Poland construction boss warns on industry outlook

Budimex CEO says companies will suffer without more help to tackle labour shortages

Poland’s construction industry could be lossmaking next year if the government does not do more to help the sector cope with the impact of labour shortages, the head of the country’s biggest construction group has warned.

Like much of central Europe, Poland’s economy is in the grip of a multiyear economic boom, fuelled by rock-bottom interest rates, surging private consumption and billions of euros in funding from the EU. However, with unemployment reaching record lows, labour shortages are emerging in some sectors. This, in turn, is leading to sharp wage increases which, together with rising materials prices, are putting mounting strain on companies’ margins.

Dariusz Blocher, chief executive of Budimex, majority-owned by Spain’s Ferrovial, said that the situation was particularly acute in Poland’s construction sector, where a rush to spend by European infrastructure funds before the end of the EU’s current budget period was driving a surge in activity.

“The situation is becoming harder every day,” he said, estimating that the Polish construction sector was short of 150,000 workers. “We [are facing] a peak of production. So for a relatively short period of time, like three or four years, we will need a mass of people.” In an attempt to ease the pressures on the country’s labour market, the government has already loosened the conditions on bringing in certain foreign workers on short-term contracts, and Poland has taken in more than 1m Ukrainian workers since 2014.

However, Mr Blocher said that the government should go further and consider allowing workers on short-term contracts from countries such as Ukraine to stay in Poland for up to three years, rather than the current maximum of one year.

He also called on the government to take into account the increasing labour pressures when setting project deadlines, and to introduce price indexing on public contracts, which typically merely pay a fixed fee. “Wages are growing something like 9 per cent a year in construction, and . . . our expectation is that double-digit growth in wages will come in the next few years — a cost which is not compensated by the government,” Mr Blocher said. “So what we are saying to them is: please make an agreement with us to introduce real price indexation.

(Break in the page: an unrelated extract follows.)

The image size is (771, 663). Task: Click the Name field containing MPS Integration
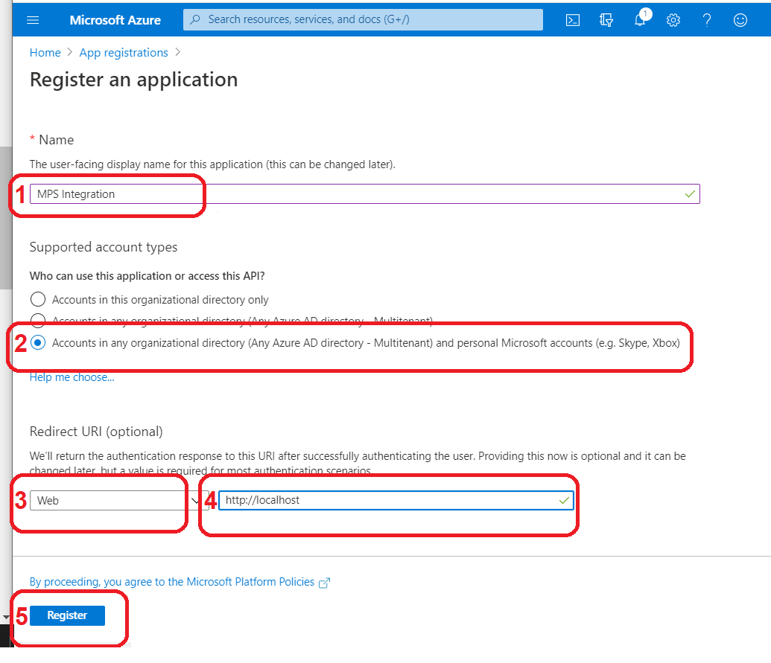(x=358, y=194)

Wages are one thing, but raw materials, services are another: everything is growing faster than we were expecting.” Mr Blocher said that if the situation did not ease, he expected Poland’s construction sector — which generates about €25bn in revenues each year — to slip into the red in 2019. “The profitability of the sector is going down. Last year the margin on [earnings before interest and tax] was 2.9 per cent.

This year it will be between 0.5 and 1 per cent, and we are expecting that if nothing changes, next year will be below zero,” he said. Mr Blocher said that big construction groups, and those supported by large shareholders, would be able to cope with the pressures.

But he warned that smaller groups, or those that had taken excessive risks, could go out of business. “Some of them of course may go bankrupt because the contractual conditions in the construction sector in Poland are quite difficult . . . If you are not performing on time, the penalties are huge, they can kill you within one month,” he said.

“Maybe some companies are more careful, more clever [than in the past]. But . . . we have Italian, Chinese [companies] who are entering the market, and they are offering crazy prices. So really we are aware about the situation and what can happen.”